- **Instructions to follow**
Read through the records. Copy each line that has the word "will".

━━━ Given entries ━━━

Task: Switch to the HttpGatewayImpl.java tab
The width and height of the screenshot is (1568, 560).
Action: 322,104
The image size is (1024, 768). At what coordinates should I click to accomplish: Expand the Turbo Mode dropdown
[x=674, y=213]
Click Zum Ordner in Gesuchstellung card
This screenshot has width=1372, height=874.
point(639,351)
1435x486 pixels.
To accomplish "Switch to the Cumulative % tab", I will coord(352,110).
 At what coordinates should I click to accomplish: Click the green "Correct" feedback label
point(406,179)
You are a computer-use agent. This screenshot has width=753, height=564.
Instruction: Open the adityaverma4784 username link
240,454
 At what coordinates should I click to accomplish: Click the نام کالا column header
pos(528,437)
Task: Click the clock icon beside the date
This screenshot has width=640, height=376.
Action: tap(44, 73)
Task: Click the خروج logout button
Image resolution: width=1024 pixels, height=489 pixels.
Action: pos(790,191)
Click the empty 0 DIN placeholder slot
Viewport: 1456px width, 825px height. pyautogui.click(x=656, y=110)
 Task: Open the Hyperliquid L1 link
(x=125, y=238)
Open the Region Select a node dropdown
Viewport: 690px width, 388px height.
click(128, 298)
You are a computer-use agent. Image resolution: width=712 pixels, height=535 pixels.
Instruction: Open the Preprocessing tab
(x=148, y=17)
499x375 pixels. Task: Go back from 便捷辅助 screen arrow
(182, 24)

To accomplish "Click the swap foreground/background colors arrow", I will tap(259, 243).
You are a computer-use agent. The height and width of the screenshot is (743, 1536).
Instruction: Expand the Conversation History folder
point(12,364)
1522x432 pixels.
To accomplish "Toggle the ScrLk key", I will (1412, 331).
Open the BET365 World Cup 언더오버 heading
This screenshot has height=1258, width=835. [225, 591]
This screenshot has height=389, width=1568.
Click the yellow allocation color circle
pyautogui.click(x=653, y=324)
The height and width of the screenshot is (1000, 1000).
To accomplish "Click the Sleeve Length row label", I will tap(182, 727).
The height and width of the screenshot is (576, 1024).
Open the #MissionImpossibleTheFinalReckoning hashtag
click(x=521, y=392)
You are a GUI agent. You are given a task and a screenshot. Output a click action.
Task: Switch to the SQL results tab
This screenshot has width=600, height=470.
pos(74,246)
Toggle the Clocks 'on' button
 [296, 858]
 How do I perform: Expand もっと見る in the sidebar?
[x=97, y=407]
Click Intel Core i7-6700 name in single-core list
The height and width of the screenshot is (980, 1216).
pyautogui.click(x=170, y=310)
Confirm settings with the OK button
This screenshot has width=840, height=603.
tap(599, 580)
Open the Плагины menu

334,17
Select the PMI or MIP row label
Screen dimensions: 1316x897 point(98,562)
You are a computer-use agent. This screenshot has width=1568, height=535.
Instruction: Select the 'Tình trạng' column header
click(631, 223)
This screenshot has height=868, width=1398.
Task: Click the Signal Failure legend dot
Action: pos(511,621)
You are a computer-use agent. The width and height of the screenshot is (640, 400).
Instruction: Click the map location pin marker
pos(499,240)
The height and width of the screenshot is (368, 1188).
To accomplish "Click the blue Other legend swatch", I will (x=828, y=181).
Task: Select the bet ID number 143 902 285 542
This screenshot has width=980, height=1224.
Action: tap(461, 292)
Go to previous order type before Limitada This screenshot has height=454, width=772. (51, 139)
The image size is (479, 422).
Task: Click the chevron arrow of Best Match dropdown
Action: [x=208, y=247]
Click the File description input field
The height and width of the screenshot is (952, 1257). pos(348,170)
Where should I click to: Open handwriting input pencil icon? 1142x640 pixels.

━━━

- **Answer for the task**
To accomplish "Switch to the Cumulative % tab", I will coord(352,110).
To accomplish "Click the swap foreground/background colors arrow", I will tap(259, 243).
To accomplish "Toggle the ScrLk key", I will (1412, 331).
To accomplish "Click the Sleeve Length row label", I will tap(182, 727).
To accomplish "Click the blue Other legend swatch", I will (x=828, y=181).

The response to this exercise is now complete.